Data items

··········

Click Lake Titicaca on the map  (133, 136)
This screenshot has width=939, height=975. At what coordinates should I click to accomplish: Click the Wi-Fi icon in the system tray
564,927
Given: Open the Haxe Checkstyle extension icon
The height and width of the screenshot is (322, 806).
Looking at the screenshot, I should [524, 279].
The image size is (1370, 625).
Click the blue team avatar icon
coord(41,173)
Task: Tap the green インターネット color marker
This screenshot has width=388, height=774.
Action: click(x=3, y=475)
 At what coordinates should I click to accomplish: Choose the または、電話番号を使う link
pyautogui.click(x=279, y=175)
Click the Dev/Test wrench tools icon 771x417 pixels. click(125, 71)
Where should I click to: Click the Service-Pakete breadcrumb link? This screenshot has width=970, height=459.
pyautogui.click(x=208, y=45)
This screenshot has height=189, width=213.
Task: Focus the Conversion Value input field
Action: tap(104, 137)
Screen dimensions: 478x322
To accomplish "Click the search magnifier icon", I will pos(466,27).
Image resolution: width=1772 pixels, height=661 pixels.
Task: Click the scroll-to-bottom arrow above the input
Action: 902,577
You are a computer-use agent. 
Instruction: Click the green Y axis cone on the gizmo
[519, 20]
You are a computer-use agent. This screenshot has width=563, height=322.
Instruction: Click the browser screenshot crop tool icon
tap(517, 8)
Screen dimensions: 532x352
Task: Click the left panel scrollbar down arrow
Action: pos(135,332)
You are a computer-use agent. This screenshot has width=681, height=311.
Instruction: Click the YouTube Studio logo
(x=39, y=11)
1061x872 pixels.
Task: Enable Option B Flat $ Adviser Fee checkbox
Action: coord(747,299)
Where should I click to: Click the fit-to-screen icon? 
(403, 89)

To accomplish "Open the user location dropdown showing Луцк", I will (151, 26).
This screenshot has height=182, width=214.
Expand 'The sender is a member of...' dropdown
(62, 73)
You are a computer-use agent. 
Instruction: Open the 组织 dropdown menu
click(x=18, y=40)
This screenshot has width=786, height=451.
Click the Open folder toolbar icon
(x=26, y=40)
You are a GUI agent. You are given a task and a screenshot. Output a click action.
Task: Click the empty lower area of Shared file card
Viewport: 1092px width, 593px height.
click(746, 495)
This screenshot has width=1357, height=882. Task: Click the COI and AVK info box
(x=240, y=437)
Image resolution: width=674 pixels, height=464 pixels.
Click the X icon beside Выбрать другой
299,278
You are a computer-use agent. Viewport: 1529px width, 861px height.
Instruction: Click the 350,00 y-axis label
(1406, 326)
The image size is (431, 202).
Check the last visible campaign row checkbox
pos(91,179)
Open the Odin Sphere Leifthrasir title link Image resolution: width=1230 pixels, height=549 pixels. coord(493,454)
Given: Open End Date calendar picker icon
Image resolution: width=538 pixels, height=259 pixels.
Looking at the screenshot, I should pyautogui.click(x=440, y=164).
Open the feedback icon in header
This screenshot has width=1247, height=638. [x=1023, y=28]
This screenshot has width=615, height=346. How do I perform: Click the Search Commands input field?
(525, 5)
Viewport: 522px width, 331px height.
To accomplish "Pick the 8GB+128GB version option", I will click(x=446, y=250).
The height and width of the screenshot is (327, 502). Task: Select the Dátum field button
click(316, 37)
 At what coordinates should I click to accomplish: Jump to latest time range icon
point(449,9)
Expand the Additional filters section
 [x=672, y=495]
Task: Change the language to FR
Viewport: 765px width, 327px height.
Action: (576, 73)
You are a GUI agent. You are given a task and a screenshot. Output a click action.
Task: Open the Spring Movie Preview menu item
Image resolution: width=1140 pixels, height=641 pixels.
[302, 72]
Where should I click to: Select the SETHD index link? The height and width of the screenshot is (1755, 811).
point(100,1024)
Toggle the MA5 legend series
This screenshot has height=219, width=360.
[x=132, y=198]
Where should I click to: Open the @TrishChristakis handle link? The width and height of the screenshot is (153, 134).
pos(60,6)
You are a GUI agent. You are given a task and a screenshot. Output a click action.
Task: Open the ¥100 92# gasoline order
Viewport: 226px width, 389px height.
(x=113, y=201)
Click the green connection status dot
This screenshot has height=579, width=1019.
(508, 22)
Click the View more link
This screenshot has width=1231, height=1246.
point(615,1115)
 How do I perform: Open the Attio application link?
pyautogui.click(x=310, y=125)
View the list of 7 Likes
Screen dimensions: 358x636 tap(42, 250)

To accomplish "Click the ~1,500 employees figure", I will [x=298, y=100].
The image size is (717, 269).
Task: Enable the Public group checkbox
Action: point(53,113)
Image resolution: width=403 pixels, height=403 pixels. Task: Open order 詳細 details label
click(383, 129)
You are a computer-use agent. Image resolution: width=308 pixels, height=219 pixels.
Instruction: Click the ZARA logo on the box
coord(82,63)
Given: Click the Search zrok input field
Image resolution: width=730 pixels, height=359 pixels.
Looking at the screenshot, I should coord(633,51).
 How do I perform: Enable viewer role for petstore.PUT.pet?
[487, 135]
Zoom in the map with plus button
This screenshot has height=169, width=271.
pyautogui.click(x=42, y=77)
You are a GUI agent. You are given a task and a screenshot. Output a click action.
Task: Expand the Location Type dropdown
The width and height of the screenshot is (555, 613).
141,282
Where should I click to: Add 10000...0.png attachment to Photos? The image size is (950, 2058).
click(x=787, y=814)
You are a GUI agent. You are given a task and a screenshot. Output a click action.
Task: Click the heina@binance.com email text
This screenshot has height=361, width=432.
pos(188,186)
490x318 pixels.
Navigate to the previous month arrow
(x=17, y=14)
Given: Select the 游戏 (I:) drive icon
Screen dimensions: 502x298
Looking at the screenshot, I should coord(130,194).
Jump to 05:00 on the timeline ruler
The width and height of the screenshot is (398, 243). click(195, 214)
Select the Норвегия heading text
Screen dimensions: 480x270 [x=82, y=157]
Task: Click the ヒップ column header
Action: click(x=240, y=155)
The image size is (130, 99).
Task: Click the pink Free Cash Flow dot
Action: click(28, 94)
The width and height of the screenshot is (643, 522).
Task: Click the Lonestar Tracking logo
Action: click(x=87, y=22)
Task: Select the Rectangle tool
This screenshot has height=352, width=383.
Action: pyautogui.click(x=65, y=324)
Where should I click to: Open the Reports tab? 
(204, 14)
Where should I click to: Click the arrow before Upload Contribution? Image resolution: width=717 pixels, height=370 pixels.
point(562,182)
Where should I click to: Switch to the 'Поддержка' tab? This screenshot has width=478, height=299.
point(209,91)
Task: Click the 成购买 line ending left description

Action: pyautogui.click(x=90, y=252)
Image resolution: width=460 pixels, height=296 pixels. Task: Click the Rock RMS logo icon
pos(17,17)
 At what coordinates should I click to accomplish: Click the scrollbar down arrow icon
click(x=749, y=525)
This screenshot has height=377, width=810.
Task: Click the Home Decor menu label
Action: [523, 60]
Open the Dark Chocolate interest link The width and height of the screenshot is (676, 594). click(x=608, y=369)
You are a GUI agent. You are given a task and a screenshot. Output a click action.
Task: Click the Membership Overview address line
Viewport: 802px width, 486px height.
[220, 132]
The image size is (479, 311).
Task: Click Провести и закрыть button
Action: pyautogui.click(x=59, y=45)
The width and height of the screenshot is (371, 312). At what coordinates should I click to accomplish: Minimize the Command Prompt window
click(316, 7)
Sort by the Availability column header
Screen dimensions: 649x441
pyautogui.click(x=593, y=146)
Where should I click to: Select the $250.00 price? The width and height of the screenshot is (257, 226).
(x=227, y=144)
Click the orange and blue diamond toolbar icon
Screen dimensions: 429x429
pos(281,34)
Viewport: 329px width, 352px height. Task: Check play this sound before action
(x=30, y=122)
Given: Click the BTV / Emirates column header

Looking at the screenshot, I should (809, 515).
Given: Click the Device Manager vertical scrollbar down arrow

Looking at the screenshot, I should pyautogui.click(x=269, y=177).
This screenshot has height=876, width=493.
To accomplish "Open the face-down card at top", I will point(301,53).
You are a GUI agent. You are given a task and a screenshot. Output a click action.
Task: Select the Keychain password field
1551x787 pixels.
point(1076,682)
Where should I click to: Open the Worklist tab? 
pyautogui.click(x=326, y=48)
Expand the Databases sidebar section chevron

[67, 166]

··········

Using the records above, copy word for word the line with "Given: Click the Search zrok input field", the line with "Task: Click the heina@binance.com email text", and every line between them.

Reply to the exercise:
Given: Click the Search zrok input field
Image resolution: width=730 pixels, height=359 pixels.
Looking at the screenshot, I should coord(633,51).
 How do I perform: Enable viewer role for petstore.PUT.pet?
[487, 135]
Zoom in the map with plus button
This screenshot has height=169, width=271.
pyautogui.click(x=42, y=77)
You are a GUI agent. You are given a task and a screenshot. Output a click action.
Task: Expand the Location Type dropdown
The width and height of the screenshot is (555, 613).
141,282
Where should I click to: Add 10000...0.png attachment to Photos? The image size is (950, 2058).
click(x=787, y=814)
You are a GUI agent. You are given a task and a screenshot. Output a click action.
Task: Click the heina@binance.com email text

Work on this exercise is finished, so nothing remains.